中文摘要：

我们的前期研究发现化学合成法合成的vMIP-Ⅱ N端肽可选择性的阻断CXCR4的信号传导而阻断CXCR4/SDF-1轴，通过荷乳腺癌小鼠模型证实了此合成肽的抗乳腺癌活性，并可明显提高基因靶向药物Heceptin的药物敏感性（专利申请已进入实质审查）。通过发酵工艺制备了重组肽，并完成重组肽的表达及分离纯化。本课题主要从三个方面进一步研究⑴阐明重组肽与受体结合模式及作用的信号机制，为临床合理联合药物治疗提供理论基础；⑵通过体内外药效实验筛选高活性的重组肽，并实现大规模制造，降低生长成本；⑶对重组蛋白行99mTc标记，以荷乳腺癌小鼠为模型，通过术前SPECT核素显像和术中手提式γ探测仪定位测定放射性活性，检测标记蛋白的生物学活性及其前哨淋巴结诊断应用价值。
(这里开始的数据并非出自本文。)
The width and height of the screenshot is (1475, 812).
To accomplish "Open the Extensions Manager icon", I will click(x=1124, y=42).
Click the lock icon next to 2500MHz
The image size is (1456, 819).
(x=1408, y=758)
目的是得到适于新药报批的抑制乳腺癌转移的高效多肽药物及可用于检测前哨淋巴结转移状况的示踪物99mTc-重组肽。

结论摘要：

本研究前期在安徽省自然科学基金（070413119）资助下，得到vMIP-Ⅱ与CXCR4受体的结合位点。在此研究基础上，本研究首先根据编码vMIP-Ⅱ的ORF K4基因的核苷酸的序列确定了编码vMIP-ⅡN末端21个氨基酸肽的核苷酸序列作为目的基因，构建原核表达重组质粒，进行重组蛋白的诱导表达和纯化，得到的重组肽纯度达99.9%（GST-NT21MP）；其次，以探讨GST-NT21MP阻断SDF-1α/CXCR4生物轴的分子机理为切入点，采用分子生物学技术、激光共聚焦、流式细胞仪、放射性标记、SPECT等手段和体外细胞水平及荷乳腺癌小鼠模型，首次阐明⑴ NT21MP体内外抗乳腺癌的生物学活性SDF-1α显著提高乳腺癌细胞株SKBR-3、MCF-7和4T-1细胞增殖、克隆形成、粘附和诱导趋化能力，GST-NT21MP可显著抑制SDF-1α的效应，从而抑制肿瘤细胞的生长和转移能力。荷乳腺癌小鼠模型实验证实了GST-NT21MP抑制原发瘤的生长及肺转移的形成；⑵ NT21MP作用的分子机制双分子荧光互补（BiFC)分析实验证明了NT21MP与CXCR4特异性结合作用，FITC-NT21MP可与小鼠乳腺癌细胞株4T-1细胞膜上及胞浆内CXCR4受体结合，从而竞争性的抑制SDF-1α/CXCR4的结合，从而阻断了SDF-1α诱导的下游信号分子Src、AKT、ERK1/2、FAK的磷酸化水平，继而下调Bcl-2/Bax表达和胞浆内钙离子浓度，阻断乳腺癌细胞的增殖、黏附、克隆形成、趋化效应和SDF-1α的抗凋亡作用；⑶ NT21MP标记分子的体内生物分布和靶向作用以99mTc标记NT21MP，受体分析显示大结果显示99mTc-NT21MP具有可饱和及抑制的受体结合特性，且亲和力较高， KD=0.4348nmol；99mTc-NT21MP通过尾静脉注射荷乳腺小鼠体内，SPECT显像显示99mTc-NT21MP能迅速靶向肿瘤组织，生理盐水组2h的T/NT达4.65，而NT21MP组T/NT则为1.38；NT21MP治疗组原发瘤乳腺癌细胞的CXCR4表达较生理盐水组下调，且肿瘤生长抑制；⑷ NT21MP通过相关蛋白和miRNA表达谱的改变而逆转乳腺癌耐药；⑸ NT21MP可抑制脑胶质瘤细胞的增殖、迁移、趋化和G0/G1期阻滞。